(Stored data)
□ □ □
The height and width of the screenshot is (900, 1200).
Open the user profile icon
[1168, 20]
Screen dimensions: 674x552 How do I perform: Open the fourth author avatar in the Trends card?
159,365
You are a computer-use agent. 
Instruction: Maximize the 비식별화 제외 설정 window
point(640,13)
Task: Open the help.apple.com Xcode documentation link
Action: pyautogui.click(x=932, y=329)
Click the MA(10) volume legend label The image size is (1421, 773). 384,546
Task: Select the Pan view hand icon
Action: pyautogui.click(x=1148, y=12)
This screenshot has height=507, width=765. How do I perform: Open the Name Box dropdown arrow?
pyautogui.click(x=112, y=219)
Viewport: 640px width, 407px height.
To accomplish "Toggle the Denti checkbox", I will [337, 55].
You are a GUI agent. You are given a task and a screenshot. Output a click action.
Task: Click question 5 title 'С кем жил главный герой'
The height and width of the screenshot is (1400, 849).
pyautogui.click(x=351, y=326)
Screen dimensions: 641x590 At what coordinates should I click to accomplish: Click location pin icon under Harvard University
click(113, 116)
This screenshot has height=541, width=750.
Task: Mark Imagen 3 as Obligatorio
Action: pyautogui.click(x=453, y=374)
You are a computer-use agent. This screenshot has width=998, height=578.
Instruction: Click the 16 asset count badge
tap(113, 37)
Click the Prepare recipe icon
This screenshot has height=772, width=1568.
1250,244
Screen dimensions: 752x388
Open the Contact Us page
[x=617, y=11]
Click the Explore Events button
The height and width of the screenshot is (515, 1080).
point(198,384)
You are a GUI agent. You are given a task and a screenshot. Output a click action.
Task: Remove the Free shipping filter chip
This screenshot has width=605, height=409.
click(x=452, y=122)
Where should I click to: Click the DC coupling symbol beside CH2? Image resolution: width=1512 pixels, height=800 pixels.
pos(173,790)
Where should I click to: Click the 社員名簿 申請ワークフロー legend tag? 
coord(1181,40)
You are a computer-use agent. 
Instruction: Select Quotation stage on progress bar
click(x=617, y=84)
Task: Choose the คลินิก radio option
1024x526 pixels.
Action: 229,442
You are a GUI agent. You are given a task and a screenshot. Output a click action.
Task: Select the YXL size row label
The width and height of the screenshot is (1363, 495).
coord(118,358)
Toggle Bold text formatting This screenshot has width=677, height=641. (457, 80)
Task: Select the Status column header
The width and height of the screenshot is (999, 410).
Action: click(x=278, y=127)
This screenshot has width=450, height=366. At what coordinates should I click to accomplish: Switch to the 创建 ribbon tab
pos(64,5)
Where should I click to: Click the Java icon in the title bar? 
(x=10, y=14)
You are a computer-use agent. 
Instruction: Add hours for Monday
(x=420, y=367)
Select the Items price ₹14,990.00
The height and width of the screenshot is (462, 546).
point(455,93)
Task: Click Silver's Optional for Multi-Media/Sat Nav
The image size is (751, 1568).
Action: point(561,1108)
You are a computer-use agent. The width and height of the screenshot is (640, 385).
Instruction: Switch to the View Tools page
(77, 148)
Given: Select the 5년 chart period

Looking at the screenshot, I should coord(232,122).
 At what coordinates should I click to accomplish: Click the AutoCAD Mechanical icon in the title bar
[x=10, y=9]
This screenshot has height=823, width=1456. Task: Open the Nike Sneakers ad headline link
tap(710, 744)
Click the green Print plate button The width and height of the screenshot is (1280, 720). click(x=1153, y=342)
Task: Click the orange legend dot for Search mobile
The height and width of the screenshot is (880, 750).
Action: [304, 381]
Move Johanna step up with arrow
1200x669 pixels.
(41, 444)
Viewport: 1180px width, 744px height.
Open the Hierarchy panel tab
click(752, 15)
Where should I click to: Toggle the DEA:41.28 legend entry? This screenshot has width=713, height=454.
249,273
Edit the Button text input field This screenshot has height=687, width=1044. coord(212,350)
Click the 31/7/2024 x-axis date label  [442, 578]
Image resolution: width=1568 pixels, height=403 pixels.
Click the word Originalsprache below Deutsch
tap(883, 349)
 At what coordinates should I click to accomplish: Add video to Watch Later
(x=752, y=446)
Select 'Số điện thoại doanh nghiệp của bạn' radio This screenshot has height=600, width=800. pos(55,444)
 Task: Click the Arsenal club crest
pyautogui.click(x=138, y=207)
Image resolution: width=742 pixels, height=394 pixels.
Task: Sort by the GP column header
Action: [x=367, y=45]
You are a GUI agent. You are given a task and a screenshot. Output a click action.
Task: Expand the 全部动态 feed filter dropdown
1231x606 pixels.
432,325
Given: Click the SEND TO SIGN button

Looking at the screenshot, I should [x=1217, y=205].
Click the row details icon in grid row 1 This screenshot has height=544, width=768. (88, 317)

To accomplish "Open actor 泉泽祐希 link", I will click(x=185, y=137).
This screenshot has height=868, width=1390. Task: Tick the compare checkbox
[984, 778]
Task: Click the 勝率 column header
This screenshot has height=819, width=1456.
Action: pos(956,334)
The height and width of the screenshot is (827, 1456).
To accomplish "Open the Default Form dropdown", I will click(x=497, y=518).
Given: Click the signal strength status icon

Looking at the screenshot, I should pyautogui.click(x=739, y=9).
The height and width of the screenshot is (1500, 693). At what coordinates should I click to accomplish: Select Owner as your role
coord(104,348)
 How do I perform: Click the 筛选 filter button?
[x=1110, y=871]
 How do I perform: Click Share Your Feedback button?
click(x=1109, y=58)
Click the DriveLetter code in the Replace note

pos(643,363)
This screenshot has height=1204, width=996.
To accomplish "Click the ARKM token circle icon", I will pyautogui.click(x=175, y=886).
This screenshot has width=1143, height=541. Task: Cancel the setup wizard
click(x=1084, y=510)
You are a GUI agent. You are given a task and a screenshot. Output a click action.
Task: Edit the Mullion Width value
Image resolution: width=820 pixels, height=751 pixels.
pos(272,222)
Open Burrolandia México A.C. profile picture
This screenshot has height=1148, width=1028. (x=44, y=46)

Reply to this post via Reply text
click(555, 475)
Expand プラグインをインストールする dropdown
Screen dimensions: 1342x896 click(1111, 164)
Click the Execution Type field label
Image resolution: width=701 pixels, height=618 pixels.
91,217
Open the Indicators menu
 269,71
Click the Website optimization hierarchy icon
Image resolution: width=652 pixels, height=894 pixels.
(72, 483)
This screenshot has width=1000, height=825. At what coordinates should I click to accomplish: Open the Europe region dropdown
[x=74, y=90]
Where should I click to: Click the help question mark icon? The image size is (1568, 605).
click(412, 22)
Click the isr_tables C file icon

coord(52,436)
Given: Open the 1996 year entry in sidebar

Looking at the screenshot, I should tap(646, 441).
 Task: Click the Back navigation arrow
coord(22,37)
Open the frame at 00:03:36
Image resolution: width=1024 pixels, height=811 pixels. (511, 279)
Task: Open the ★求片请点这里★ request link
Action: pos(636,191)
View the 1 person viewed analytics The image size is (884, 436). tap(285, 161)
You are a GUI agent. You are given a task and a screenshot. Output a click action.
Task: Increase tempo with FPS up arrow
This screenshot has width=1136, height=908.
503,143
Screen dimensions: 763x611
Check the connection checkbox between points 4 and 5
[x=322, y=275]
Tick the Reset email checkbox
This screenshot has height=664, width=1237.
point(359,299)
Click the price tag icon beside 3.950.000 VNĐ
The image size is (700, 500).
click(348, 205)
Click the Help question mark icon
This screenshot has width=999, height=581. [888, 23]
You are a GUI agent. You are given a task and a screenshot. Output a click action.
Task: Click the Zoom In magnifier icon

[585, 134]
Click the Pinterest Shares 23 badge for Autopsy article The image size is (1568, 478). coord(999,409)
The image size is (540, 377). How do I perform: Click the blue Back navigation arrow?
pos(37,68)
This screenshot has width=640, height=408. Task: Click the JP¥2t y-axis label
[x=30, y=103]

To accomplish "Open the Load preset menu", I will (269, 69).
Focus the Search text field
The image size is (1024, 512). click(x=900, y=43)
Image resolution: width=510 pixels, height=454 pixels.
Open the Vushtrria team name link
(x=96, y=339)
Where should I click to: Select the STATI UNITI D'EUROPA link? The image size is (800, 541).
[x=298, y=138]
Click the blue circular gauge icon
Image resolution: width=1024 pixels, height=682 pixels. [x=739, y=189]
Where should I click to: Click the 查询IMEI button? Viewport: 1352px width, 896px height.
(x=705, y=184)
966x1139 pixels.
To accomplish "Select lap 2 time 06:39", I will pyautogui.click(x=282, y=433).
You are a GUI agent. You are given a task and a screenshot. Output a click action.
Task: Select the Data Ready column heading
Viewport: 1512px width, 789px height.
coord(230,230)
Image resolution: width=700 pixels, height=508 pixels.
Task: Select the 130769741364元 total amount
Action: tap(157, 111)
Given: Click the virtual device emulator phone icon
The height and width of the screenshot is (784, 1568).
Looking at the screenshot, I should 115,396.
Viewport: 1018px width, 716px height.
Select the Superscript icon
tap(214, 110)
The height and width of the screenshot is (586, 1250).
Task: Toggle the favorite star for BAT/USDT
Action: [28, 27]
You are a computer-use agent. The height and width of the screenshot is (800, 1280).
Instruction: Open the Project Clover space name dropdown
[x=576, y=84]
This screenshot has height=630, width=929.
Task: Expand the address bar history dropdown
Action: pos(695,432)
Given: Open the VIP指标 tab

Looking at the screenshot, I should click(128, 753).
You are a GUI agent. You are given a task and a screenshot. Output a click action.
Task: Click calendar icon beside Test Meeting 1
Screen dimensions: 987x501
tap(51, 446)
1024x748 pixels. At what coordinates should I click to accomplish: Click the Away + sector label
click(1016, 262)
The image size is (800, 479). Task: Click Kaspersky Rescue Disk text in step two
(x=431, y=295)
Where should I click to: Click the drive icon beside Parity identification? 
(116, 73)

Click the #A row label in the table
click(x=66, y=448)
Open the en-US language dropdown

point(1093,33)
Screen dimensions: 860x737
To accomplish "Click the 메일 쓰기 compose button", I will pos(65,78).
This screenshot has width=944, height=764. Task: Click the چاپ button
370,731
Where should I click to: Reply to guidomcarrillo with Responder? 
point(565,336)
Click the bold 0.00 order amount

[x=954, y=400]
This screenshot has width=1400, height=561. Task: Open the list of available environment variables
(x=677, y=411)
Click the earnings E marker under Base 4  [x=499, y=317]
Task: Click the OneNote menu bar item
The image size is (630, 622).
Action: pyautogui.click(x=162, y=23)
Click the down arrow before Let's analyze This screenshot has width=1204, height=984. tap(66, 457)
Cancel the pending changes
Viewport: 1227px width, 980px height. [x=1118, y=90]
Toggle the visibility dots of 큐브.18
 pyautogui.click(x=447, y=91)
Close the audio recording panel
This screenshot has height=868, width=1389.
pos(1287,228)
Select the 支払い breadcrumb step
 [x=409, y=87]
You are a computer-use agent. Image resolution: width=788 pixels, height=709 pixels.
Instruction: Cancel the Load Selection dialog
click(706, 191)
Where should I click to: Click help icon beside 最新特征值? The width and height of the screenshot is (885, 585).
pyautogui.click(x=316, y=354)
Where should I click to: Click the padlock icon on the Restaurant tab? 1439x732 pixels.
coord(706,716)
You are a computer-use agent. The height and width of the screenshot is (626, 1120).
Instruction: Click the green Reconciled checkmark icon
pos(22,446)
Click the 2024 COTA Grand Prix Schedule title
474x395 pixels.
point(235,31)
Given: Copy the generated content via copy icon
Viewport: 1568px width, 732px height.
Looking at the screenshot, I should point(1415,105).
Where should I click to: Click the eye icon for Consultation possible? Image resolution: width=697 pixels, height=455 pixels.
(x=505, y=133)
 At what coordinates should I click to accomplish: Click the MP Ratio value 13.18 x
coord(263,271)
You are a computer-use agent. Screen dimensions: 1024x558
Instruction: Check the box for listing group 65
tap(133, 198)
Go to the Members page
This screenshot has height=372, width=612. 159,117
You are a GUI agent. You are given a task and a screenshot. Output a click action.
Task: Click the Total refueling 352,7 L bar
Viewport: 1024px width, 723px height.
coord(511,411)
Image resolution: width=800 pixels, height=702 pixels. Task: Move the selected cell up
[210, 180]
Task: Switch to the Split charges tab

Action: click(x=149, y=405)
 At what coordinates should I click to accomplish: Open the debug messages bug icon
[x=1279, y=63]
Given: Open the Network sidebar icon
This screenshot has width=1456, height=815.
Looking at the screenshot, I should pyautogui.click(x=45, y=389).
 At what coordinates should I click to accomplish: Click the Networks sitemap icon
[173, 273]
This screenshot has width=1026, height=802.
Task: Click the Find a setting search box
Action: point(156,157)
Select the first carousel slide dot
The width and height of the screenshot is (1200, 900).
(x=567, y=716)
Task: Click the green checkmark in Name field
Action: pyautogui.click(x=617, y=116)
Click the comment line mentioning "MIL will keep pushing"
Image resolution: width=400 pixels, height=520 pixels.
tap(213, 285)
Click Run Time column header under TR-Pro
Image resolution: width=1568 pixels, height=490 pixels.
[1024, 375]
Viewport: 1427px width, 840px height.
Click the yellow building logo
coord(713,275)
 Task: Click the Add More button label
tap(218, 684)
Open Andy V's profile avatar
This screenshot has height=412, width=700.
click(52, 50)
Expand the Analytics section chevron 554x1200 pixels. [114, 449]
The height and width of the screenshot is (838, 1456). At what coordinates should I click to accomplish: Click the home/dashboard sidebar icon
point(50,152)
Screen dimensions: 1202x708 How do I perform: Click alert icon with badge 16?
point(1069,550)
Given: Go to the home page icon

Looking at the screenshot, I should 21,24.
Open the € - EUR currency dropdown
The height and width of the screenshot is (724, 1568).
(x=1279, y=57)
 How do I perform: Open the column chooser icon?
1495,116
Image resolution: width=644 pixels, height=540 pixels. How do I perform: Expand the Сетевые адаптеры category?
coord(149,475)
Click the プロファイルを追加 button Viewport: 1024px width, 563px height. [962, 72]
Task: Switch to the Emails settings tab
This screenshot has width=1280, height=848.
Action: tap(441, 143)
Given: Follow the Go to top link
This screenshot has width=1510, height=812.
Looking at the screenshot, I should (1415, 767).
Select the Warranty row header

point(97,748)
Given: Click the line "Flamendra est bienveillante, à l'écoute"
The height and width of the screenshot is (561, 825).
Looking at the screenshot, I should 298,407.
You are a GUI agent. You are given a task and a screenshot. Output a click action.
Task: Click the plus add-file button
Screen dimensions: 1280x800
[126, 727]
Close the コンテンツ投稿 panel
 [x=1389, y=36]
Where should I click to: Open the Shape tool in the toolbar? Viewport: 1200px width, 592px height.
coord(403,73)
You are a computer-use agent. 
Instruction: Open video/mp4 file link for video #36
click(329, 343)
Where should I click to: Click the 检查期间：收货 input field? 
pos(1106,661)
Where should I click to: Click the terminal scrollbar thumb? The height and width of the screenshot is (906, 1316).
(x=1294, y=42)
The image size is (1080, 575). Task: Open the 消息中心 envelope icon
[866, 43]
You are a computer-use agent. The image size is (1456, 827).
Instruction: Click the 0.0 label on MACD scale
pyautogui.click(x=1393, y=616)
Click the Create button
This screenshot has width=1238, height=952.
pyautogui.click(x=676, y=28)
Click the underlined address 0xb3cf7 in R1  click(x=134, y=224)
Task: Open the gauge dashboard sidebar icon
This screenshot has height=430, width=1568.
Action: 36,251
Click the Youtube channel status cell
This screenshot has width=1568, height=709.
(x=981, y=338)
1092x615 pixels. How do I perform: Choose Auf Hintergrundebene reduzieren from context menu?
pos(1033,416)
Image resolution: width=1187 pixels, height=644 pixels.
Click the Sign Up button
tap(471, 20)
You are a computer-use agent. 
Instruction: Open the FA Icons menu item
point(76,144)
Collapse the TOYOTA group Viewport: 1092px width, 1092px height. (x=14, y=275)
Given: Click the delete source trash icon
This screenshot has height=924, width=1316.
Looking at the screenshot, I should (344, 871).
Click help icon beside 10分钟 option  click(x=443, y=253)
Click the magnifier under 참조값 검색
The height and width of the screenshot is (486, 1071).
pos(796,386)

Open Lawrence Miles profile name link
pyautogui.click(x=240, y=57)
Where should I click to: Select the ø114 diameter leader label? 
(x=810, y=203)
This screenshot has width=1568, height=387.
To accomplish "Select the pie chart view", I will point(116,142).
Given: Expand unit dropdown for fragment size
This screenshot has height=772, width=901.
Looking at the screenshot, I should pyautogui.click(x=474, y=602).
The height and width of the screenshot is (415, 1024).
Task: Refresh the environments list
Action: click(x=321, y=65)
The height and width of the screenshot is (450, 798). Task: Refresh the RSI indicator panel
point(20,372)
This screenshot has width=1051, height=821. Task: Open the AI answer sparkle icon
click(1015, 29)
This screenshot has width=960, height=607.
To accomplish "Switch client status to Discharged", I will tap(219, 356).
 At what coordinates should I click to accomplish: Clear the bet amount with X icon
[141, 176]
□ □ □
Using the entries above, give again exactly the lines from the line holding "Where should I click to: Toggle" through the line holding "This screenshot has height=1204, width=996.". Include both end lines and nothing else.

(Task output):
Where should I click to: Toggle the DEA:41.28 legend entry? This screenshot has width=713, height=454.
249,273
Edit the Button text input field This screenshot has height=687, width=1044. coord(212,350)
Click the 31/7/2024 x-axis date label  [442, 578]
Image resolution: width=1568 pixels, height=403 pixels.
Click the word Originalsprache below Deutsch
tap(883, 349)
 At what coordinates should I click to accomplish: Add video to Watch Later
(x=752, y=446)
Select 'Số điện thoại doanh nghiệp của bạn' radio This screenshot has height=600, width=800. pos(55,444)
 Task: Click the Arsenal club crest
pyautogui.click(x=138, y=207)
Image resolution: width=742 pixels, height=394 pixels.
Task: Sort by the GP column header
Action: [x=367, y=45]
You are a GUI agent. You are given a task and a screenshot. Output a click action.
Task: Expand the 全部动态 feed filter dropdown
1231x606 pixels.
432,325
Given: Click the SEND TO SIGN button

Looking at the screenshot, I should [x=1217, y=205].
Click the row details icon in grid row 1 This screenshot has height=544, width=768. (88, 317)

To accomplish "Open actor 泉泽祐希 link", I will click(x=185, y=137).
This screenshot has height=868, width=1390. Task: Tick the compare checkbox
[984, 778]
Task: Click the 勝率 column header
This screenshot has height=819, width=1456.
Action: pos(956,334)
The height and width of the screenshot is (827, 1456).
To accomplish "Open the Default Form dropdown", I will click(x=497, y=518).
Given: Click the signal strength status icon

Looking at the screenshot, I should pyautogui.click(x=739, y=9).
The height and width of the screenshot is (1500, 693). At what coordinates should I click to accomplish: Select Owner as your role
coord(104,348)
 How do I perform: Click the 筛选 filter button?
[x=1110, y=871]
 How do I perform: Click Share Your Feedback button?
click(x=1109, y=58)
Click the DriveLetter code in the Replace note

pos(643,363)
This screenshot has height=1204, width=996.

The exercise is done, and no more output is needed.